## Data to process

========

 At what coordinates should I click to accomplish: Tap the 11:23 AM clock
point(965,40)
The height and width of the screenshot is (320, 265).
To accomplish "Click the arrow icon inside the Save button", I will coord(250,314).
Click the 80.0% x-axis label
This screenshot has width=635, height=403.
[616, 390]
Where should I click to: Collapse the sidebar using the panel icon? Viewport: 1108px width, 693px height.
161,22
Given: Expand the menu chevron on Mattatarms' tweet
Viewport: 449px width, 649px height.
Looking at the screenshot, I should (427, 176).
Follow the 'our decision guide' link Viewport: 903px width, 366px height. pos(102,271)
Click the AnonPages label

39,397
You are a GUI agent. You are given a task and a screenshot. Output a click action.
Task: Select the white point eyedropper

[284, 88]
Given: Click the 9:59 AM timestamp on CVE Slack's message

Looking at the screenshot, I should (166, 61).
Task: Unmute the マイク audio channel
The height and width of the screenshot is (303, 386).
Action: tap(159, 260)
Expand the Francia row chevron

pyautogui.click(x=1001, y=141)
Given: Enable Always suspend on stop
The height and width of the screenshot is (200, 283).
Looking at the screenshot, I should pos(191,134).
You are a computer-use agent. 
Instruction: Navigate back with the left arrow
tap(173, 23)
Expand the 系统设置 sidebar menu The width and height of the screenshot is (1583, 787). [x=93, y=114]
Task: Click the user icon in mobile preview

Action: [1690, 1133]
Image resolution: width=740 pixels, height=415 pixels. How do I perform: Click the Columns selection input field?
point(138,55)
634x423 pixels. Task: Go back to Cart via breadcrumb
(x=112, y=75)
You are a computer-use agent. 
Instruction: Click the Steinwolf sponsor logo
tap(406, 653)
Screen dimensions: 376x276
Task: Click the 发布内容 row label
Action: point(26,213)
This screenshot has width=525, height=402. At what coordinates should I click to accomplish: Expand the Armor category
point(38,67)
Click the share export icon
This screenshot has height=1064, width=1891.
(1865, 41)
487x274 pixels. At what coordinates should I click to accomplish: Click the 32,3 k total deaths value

========

## Exercise
Copy out all of the data above word for word, line by line.

## Task result
 At what coordinates should I click to accomplish: Tap the 11:23 AM clock
point(965,40)
The height and width of the screenshot is (320, 265).
To accomplish "Click the arrow icon inside the Save button", I will coord(250,314).
Click the 80.0% x-axis label
This screenshot has width=635, height=403.
[616, 390]
Where should I click to: Collapse the sidebar using the panel icon? Viewport: 1108px width, 693px height.
161,22
Given: Expand the menu chevron on Mattatarms' tweet
Viewport: 449px width, 649px height.
Looking at the screenshot, I should (427, 176).
Follow the 'our decision guide' link Viewport: 903px width, 366px height. pos(102,271)
Click the AnonPages label

39,397
You are a GUI agent. You are given a task and a screenshot. Output a click action.
Task: Select the white point eyedropper

[284, 88]
Given: Click the 9:59 AM timestamp on CVE Slack's message

Looking at the screenshot, I should (166, 61).
Task: Unmute the マイク audio channel
The height and width of the screenshot is (303, 386).
Action: tap(159, 260)
Expand the Francia row chevron

pyautogui.click(x=1001, y=141)
Given: Enable Always suspend on stop
The height and width of the screenshot is (200, 283).
Looking at the screenshot, I should pos(191,134).
You are a computer-use agent. 
Instruction: Navigate back with the left arrow
tap(173, 23)
Expand the 系统设置 sidebar menu The width and height of the screenshot is (1583, 787). [x=93, y=114]
Task: Click the user icon in mobile preview

Action: [1690, 1133]
Image resolution: width=740 pixels, height=415 pixels. How do I perform: Click the Columns selection input field?
point(138,55)
634x423 pixels. Task: Go back to Cart via breadcrumb
(x=112, y=75)
You are a computer-use agent. 
Instruction: Click the Steinwolf sponsor logo
tap(406, 653)
Screen dimensions: 376x276
Task: Click the 发布内容 row label
Action: point(26,213)
This screenshot has width=525, height=402. At what coordinates should I click to accomplish: Expand the Armor category
point(38,67)
Click the share export icon
This screenshot has height=1064, width=1891.
(1865, 41)
487x274 pixels. At what coordinates should I click to accomplish: Click the 32,3 k total deaths value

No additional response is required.